TO DR. ALANSON WEEKS OF SAN FRANCISCO

Several people who enter casually into this novel are leading characters
in other novels and stories of the "California Series," which covers the
social history of the state from the beginning of the last century. They
are Gwynne, his mother, Lady Victoria Gwynne, Isabel Otis and the
Hofers in ANCESTORS; the Randolphs in A DAUGHTER OF THE
VINE; Lee Tarlton, Lady Barnstable, Lady Arrowmount, Coralie Geary,
the Montgomerys and Trennahans in TRANSPLANTED and THE
CALIFORNIANS; Rezánov in the novel of that name, and Chonita
Iturbi y Moncada in THE DOOMSWOMAN, both bound in the
volume, BEFORE THE GRINGO CAME; The Price Ruylers in THE

AVALANCHE.

BOOK I
CHAPTER I

I
The long street rising and falling and rising again until its farthest crest
high in the east seemed to brush the fading stars, was deserted even by
the private watchmen that guarded the homes of the apprehensive in the
Western Addition.
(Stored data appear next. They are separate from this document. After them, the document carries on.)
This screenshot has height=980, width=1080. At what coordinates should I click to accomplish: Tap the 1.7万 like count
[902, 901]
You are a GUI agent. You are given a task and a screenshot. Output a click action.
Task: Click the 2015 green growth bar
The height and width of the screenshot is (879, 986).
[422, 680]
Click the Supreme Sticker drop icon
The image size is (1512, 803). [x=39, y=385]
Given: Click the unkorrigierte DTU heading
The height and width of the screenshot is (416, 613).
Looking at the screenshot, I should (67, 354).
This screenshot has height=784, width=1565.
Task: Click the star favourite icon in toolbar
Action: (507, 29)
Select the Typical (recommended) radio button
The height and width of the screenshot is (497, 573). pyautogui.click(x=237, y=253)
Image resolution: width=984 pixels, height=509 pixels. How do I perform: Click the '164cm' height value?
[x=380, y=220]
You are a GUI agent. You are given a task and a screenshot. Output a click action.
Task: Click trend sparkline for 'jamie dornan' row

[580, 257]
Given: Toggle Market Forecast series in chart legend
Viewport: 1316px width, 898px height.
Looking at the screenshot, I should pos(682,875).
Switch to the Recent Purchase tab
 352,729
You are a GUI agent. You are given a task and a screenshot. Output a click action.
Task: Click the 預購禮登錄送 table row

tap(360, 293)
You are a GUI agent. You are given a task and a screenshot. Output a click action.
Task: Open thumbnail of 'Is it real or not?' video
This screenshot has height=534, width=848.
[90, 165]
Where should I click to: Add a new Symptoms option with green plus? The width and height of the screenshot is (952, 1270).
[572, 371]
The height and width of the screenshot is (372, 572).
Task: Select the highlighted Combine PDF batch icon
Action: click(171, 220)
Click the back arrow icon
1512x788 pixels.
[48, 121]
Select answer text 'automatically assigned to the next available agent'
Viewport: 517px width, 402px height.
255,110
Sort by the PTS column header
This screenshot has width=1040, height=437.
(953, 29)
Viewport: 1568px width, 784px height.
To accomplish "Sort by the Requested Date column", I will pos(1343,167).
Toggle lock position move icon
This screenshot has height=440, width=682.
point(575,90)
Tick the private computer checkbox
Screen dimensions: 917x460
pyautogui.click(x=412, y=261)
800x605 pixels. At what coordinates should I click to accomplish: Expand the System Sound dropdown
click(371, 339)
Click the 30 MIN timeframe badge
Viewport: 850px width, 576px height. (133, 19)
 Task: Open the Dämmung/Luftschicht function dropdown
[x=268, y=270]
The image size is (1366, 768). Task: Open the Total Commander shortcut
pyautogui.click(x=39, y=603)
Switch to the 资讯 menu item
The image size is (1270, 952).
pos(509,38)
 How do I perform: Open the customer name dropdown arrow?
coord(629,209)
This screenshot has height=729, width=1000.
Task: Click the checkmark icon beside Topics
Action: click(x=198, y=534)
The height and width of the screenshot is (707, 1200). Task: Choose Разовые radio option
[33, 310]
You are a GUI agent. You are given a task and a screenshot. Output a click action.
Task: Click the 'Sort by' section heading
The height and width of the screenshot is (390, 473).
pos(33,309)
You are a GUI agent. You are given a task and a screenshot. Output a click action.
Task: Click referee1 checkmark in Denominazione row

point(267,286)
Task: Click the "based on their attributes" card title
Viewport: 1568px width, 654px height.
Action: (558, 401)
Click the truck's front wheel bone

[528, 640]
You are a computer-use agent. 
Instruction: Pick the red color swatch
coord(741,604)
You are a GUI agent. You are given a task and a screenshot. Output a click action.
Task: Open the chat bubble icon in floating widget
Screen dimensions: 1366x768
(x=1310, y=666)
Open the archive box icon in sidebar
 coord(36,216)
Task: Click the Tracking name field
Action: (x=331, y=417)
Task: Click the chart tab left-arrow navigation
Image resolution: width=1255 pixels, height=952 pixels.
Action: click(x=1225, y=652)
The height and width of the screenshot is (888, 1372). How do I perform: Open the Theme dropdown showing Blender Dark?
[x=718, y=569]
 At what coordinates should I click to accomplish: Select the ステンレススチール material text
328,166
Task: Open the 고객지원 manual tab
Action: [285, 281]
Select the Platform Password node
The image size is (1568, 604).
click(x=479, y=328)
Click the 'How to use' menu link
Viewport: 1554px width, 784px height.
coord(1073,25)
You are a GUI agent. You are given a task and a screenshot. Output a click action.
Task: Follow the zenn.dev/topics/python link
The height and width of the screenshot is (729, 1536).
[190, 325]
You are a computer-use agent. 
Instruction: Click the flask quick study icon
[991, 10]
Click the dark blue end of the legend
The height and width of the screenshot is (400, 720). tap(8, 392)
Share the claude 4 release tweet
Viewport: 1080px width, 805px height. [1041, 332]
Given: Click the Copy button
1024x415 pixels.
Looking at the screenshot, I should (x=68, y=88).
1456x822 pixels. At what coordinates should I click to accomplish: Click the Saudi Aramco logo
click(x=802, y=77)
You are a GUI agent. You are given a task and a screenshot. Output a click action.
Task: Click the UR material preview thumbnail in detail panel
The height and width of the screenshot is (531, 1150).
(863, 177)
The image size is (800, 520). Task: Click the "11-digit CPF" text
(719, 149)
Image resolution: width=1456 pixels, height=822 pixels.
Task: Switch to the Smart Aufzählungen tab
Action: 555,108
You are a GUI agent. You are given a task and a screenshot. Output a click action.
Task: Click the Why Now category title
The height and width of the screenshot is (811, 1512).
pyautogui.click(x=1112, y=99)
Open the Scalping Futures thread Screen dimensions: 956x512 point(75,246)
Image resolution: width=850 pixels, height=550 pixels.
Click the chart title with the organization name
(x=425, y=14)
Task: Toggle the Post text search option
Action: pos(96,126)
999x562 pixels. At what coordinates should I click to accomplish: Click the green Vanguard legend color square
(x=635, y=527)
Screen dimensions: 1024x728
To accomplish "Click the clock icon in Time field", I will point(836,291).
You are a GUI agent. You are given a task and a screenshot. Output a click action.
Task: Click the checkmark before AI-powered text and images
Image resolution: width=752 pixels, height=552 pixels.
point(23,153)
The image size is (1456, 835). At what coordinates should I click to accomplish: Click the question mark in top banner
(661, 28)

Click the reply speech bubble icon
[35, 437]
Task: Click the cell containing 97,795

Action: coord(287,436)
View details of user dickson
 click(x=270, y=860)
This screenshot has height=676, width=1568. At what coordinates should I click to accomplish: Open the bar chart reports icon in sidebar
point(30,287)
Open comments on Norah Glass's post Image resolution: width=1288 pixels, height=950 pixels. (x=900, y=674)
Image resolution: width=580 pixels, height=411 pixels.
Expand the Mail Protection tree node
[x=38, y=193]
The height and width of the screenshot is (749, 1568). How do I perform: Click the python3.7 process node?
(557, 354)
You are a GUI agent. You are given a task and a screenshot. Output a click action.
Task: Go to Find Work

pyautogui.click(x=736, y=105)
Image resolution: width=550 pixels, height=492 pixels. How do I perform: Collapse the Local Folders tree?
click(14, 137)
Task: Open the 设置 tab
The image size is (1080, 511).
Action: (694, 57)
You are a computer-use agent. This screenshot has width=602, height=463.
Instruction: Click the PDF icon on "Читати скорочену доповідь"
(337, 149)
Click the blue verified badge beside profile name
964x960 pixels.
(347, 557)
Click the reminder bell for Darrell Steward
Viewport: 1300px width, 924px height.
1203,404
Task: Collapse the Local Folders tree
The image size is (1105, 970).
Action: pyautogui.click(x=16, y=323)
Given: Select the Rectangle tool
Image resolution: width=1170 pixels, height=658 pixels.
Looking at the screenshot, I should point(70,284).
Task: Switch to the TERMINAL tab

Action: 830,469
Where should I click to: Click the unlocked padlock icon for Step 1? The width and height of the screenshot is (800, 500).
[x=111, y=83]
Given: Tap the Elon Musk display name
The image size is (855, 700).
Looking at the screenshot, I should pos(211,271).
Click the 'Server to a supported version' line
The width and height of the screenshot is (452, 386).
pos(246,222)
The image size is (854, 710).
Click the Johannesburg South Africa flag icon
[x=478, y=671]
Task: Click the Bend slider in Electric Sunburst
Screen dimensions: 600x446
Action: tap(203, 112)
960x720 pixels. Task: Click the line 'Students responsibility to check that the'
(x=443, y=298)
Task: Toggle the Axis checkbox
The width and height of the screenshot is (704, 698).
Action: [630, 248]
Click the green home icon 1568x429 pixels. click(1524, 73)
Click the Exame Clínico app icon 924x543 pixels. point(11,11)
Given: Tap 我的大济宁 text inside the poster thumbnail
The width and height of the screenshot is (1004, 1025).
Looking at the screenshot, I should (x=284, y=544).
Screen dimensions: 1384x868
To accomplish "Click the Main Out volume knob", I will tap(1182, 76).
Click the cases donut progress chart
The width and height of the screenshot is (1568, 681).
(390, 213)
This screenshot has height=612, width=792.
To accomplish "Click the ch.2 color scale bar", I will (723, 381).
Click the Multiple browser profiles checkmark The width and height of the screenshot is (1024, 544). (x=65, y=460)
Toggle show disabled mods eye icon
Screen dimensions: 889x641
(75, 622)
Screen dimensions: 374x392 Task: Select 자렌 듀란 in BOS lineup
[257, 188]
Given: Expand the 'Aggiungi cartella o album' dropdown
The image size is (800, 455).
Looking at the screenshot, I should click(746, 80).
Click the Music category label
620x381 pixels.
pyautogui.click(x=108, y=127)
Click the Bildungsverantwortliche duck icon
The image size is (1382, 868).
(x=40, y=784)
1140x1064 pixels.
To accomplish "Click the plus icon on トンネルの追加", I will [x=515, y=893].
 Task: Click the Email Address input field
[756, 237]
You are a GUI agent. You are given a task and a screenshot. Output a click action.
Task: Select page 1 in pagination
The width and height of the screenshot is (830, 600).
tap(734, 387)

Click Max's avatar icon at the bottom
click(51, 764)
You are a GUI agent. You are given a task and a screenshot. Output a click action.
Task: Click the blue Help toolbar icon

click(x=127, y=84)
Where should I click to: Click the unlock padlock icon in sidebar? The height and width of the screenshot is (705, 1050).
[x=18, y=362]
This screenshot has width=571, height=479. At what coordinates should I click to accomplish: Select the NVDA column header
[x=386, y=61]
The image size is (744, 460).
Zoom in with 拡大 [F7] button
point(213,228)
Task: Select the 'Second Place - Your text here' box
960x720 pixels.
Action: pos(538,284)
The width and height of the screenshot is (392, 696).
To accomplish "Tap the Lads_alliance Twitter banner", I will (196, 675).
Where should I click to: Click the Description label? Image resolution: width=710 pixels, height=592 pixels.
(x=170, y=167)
Alexina darted across and into the shadows of the
avenue that led up to her old-fashioned home, a relic of San Francisco's
"early days," perched high on the steepest of the casual hills in that city
of a hundred hills.
She was breathless and rather frightened, for although of an
adventurous spirit, which had led her to slide down the pillars of the
verandah at night when her legs were longer than her years, and during
the past winter to make a hardly less dignified exit by a side door when
her worthy but hopelessly Victorian mother was asleep, this was the
first time that she had been out after midnight.
And it was five o'clock in the morning!
She had gone with Aileen Lawton, her mother's pet aversion, to a party
given by one of those new people whom Mrs. Groome, a massive if
crumbling pillar of San Francisco's proud old aristocracy, held in pious
disdain, and had danced in the magnificent ballroom with the tireless
exhilaration of her eighteen years until the weary band had played
Home Sweet Home.
She had never imagined that any entertainment could be so brilliant,
even among the despised nouveaux riches, nor that there were so many
flowers even in California. Her own coming-out party in the dark

double parlors of the old house among the eucalyptus trees, whose
moans and sighs could be heard above the thin music of piano and
violin, had been so formal and dull that she had cried herself to sleep
after the last depressed member of the old set had left on the stroke of
midnight. Even Aileen's high mocking spirits had failed her, and she
had barely been able to summon them for a moment as she kissed the
friend, to whom she was sincerely devoted, a sympathetic good-night.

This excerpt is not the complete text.